A sinistra, a debita distanza, c’è quello che ha vinto il Nobel per la medicina con la ricerca sulle cellule staminali embrionali. Per ora di topo, in futuro umane: è inutile prendersi in giro.
Lui in America è libero di farla, e l’ultraconservatore Bush – checché ne dica qualcuno – mai si sognerebbe di vietarla.
Il secondo è un esponente politico italiano, un legislatore, un capo-fazione, che s’è battuto in campagna referendaria affinché la ricerca sulle staminali embrionali umane fosse vietata.
La terza è una scienziata e senatrice italiana, militante nel partito del secondo. Per lei “sulla vita non si vota”, lei è per “la buona scienza alleata dell’uomo” (come se ci fosse anche la cattiva scienza). Ultimamente la signora è impegnata in arrampicate sugli specchi.

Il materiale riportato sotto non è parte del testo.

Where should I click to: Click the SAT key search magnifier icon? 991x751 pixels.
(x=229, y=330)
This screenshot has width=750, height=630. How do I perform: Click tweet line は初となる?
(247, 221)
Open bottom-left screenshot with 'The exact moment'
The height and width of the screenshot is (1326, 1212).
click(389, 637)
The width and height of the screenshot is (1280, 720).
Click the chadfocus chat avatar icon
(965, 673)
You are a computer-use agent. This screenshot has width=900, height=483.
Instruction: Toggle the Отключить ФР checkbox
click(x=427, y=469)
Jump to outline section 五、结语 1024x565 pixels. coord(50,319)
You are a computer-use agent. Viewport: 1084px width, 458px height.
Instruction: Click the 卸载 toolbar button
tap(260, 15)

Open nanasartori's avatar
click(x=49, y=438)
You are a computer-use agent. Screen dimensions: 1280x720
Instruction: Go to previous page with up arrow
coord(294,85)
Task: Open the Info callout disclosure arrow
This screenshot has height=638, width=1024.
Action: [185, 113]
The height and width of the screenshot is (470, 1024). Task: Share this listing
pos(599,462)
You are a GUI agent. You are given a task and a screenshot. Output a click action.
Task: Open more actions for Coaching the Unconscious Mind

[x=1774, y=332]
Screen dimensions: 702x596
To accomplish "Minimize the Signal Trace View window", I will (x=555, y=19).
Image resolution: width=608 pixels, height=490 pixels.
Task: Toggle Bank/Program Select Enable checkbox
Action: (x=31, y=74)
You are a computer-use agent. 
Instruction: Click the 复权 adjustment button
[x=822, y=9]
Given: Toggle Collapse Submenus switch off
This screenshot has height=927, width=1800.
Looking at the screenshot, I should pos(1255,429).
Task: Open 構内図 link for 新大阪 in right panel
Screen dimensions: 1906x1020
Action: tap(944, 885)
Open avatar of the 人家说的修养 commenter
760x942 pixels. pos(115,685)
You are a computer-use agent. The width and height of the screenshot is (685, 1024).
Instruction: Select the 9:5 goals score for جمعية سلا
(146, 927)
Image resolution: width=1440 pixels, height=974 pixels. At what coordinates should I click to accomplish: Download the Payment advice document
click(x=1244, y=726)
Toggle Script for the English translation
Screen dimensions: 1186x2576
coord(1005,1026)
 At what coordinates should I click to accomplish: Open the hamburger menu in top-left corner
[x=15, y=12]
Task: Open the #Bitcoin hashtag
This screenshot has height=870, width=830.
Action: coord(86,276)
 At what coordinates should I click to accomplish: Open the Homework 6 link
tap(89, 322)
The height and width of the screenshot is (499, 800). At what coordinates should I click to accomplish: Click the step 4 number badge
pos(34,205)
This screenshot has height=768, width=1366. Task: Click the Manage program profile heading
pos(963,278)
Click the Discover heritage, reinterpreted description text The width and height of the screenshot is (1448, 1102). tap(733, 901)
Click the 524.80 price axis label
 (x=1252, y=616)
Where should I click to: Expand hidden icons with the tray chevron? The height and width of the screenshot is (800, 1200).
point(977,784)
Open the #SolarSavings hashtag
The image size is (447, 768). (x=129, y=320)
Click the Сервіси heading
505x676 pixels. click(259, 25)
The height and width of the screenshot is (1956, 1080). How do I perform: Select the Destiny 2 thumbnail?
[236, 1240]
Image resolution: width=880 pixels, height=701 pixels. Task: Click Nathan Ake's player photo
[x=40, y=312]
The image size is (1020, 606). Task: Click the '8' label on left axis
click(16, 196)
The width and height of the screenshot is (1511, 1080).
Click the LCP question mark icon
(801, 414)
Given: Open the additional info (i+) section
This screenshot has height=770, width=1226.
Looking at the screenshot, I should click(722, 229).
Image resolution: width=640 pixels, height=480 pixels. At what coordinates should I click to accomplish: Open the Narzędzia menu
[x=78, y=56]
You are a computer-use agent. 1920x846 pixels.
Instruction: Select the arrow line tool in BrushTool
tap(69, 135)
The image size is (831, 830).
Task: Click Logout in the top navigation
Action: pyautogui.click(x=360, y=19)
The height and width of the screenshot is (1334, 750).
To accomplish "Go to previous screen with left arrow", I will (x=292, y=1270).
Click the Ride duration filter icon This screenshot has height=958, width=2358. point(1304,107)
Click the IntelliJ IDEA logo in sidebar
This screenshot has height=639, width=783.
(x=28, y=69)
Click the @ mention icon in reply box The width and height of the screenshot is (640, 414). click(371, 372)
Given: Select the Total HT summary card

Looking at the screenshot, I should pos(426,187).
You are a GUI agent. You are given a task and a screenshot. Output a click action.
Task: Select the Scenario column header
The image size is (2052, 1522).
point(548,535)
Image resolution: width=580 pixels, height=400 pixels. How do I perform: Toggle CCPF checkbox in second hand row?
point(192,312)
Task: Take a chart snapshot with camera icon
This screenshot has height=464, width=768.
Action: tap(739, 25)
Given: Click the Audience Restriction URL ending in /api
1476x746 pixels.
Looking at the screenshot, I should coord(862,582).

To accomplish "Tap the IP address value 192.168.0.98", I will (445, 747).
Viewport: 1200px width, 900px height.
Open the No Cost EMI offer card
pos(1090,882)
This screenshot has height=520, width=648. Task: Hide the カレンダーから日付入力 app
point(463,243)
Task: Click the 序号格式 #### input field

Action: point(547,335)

L’ultimo è il direttore del primo tiggì del servizio pubblico, e si ispira al giornalismo anglosassone. Ieri sera la notizia del Nobel era perfetta: la guerra, l’infanzia disagiata in Italia, l’emigrante con le valigie di cartone, il sangue italiano, l’orgoglio nazionale, gli spaghetti, il mandolino e tutto il resto. Mancava solo un particolare: in Italia ricerche del genere sono emarginate e senza fondi, e le prospettive che esse aprono sono semplicemente proibite.